300+2.5x -> deterministic component ε -> random error component

#A First order (straight line) probabilistic model with a quantitative independent variable

$$ y=\beta_0 + \beta_1 x + \epsilon $$

y: Dependent or response variable (quantitative variable to be modeled)
x: Independent or predictor variable (quantitative variable used as a predictor of y)
$E(y)=\beta_0 + \beta_1 x$: Deterministic component or line of means (error = 0)
$\beta_0$(beta zero): y-intercept of the line. Mean value of y when x=0. $E(y)=\beta_0 + \beta_1 (0) \to E(y)=\beta_0$
$\beta_1$(beta one): slope of the line. The change (amount of increase or decrease) in the mean value of y for every 1-unit increase in x.
$\epsilon$(epsilon): random error component which measures how far above or below the regression line (line of means) is from the actual observation of y.

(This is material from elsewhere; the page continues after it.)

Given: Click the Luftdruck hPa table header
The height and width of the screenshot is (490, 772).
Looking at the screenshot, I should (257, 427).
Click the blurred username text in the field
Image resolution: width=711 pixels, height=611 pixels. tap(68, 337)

The mean of $\epsilon$ is zero.

A simple linear regression model contains 3 unknown parameters: $\beta_0$(intercept of the line), $\beta_1$(slope of the line) and the variance of the $\epsilon$ (if the line is well fitted we already know that the mean of the error is 0).

We will need to infer these parameters (or population characteristics), as always, using the information of our sample.

Target parameters	Estimators (from sample)
$\beta_0$	$\hat{\beta_0}$
$\beta_1$	$\hat{\beta_1}$
$\sigma^2$ of the $\epsilon$	$s^2$ of the $\epsilon$